Le mou. Quel meilleur concept pour aborder la vision traditionnelle de la femme. Rien que pour cela, il fallait que j’aille voir La Molle, au fin fond de L’Île-Saint-Denis, centre culturel Jean-Vilar, rue Lénine, où les présentoirs s’arrêtent aux programmes culturels 2008 (qu’on ne se méprenne pas. L’Île-Saint-Denis c’est très beau la nuit et l’ambiance au centre est sympathique).
Le mou résume une bonne part des angoisses masculines vis-à-vis de la femme : mou tentation et menace ; mou fardeau déliquescent, qui tombe et qui meurt. Contre le dur vif et aérien, principe masculin, la femme terrestre, naturellement molle, c’est-à-dire informe, changeante, insaisissable, déborde pour l’envelopper, l’étouffer, le perdre. Cela fait, la femme en travail produit son semblable, un pâton nommé bébé, que l’éducation doit par après modeler et cuire pour en faire un être accompli, libéré d’elle. Incontestablement, le pouvoir magique de la femme dépasse celui du Dieu mâle, qui ne sait faire l’homme que de terre inerte, tandis que la femme pétrit en elle une pâte toute vivante.

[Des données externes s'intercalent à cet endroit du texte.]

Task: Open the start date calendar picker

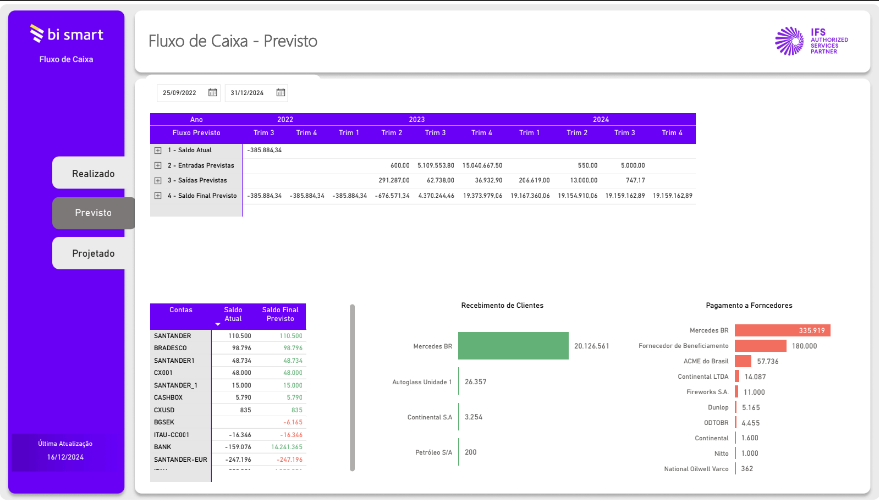Action: point(213,93)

L’approche de la cie L’Essoreuse, cependant, n’est pas aussi directe, et s’arrête au seuil du sauvage et de l’étrange (regret). Peut-être parce que son but était avant tout de célébrer le labeur et la communauté des femmes, à quelque jours de la journée qui leur est consacrée, et de partager son travail avec un public local, moins averti que celui des salles dédiées à la création contemporaine.

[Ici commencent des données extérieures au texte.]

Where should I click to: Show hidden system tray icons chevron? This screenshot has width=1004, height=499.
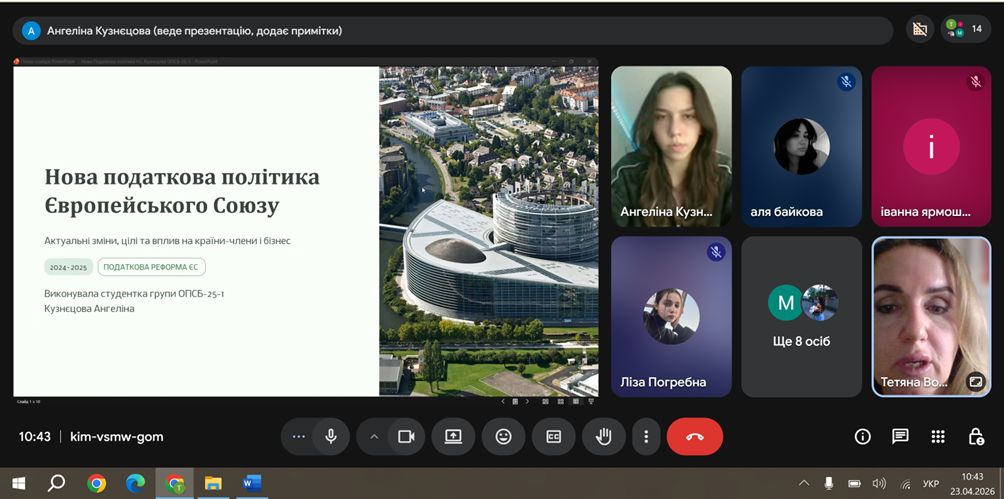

Une surprise d’ailleurs : les danseuses de la compagnie sont loin de pâtons rubéniens. On lit dans leur corps le travail de la société occidentale. Les femmes contemporaines sont devenues dures. Seule sur scène, une femme n’a pas perdu son embonpoint, et c’est elle qui prépare la pâte. C’est aussi la seule, de cinq femmes, qui ne danse pas. Comme si les autres dansaient une histoire de la femme désormais derrière elles, un mémorandum. Elles accomplissent un mystérieux rituel païen, bientôt sensualisé par un Lied de Schubert. Elles jouent une scène domestique mythifiée. Tables de bois, draps qui sèchent, eau qui dégoutte, gazouillis et robes à fleurs forment un imaginaire intime et collectif disparu de nos machines à vivre, où l’électricité et l’engrenage ont soulagé la femme d’une part des tâches ménagères.
Reste la pâte, métaphore de la chair collante, du placenta tiré par un fil ; la farine, comme un discret clin d’oeil au butô, mais ramenée à sa fonction purement utilitaire ; le linge, ménager ou corporel, sous lequel la pâte palpite ou repose, l’espace d’un somme ou de l'éternité. Peu à peu le fantasme gagne, les femmes s’égayent en grenouilles ou font la vache. Jusque-là hiératique, le geste s’emballe à se déchaîner, subrepticement rebelle à la maternité. De l’hystérie à la bacchanale boulangère, il monte des envies de meurtre dont le pâton sort déchiqueté ; mais tout finit gentiment remballé. Les hommes n’en sauront rien.

♥♥♥ La Molle, de la compagnie L'Essoreuse, a été donné au centre culturel Jean-Vilar de L'Île-Saint-Denis le 3 mars 2012.